** The data follows **

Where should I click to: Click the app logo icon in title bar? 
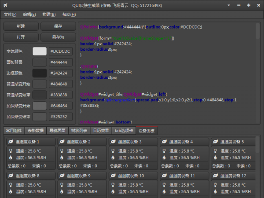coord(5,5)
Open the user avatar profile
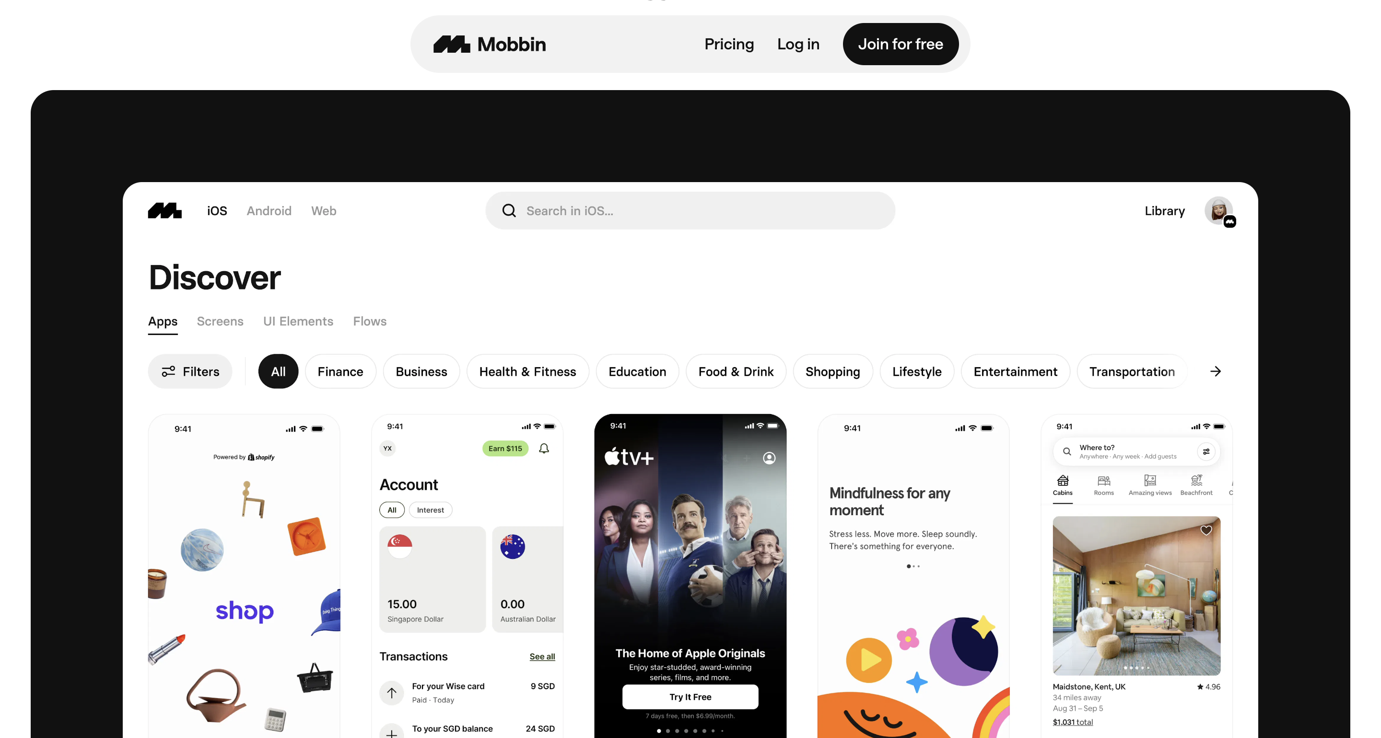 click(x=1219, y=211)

** End of The data **
** The data follows **

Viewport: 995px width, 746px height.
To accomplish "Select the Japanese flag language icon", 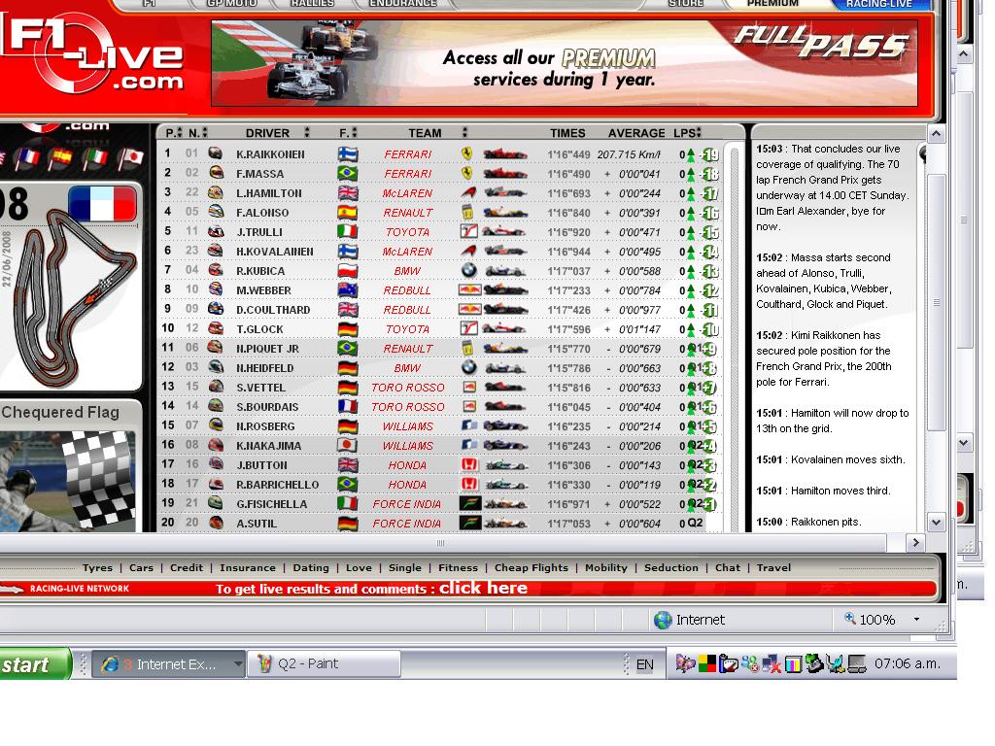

** End of The data **
** The data follows **

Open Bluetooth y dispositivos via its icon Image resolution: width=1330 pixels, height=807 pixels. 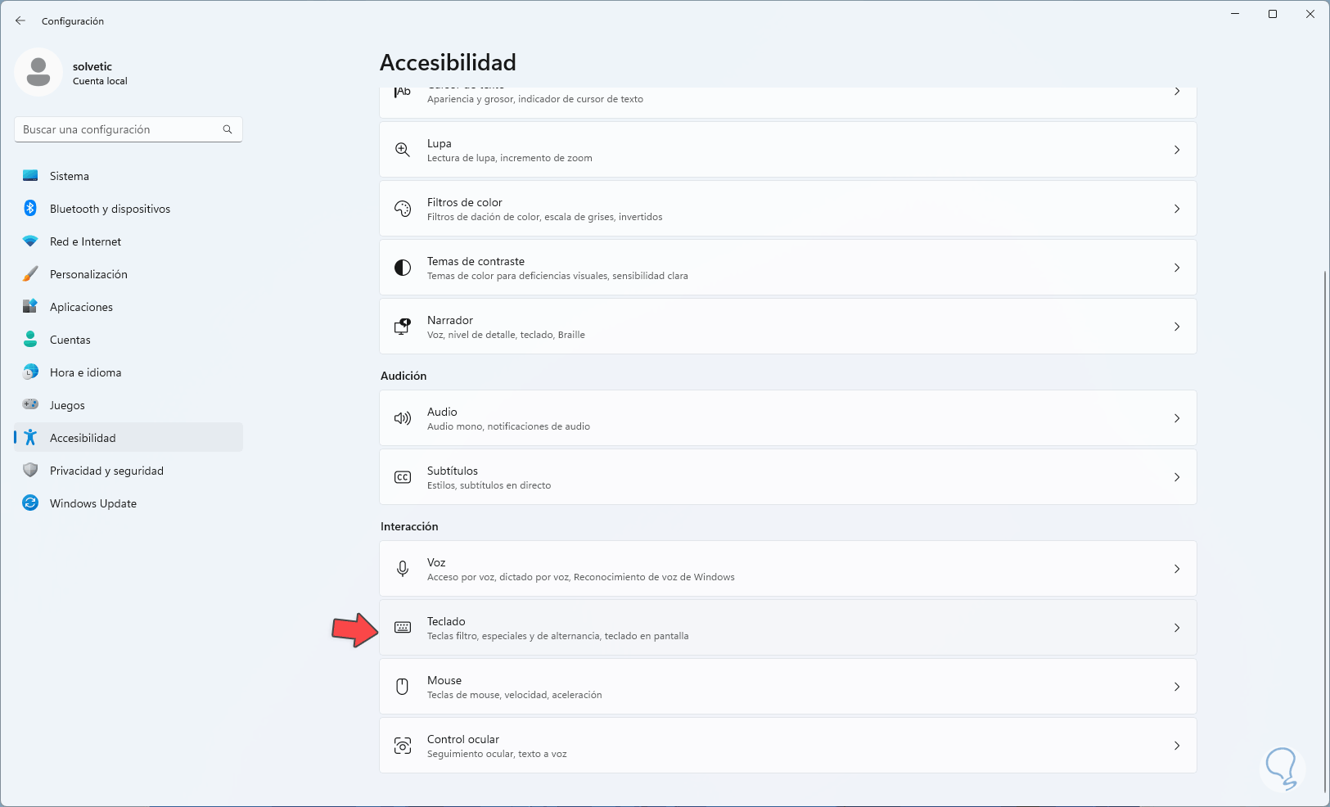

** End of The data **

What you should do: An exact transcription is needed of the lines from the one with "Viewport: 995px width, 746px height." to the one with "the Japanese flag" above, both ends included, with pictures left out.

Your response:
Viewport: 995px width, 746px height.
To accomplish "Select the Japanese flag language icon", 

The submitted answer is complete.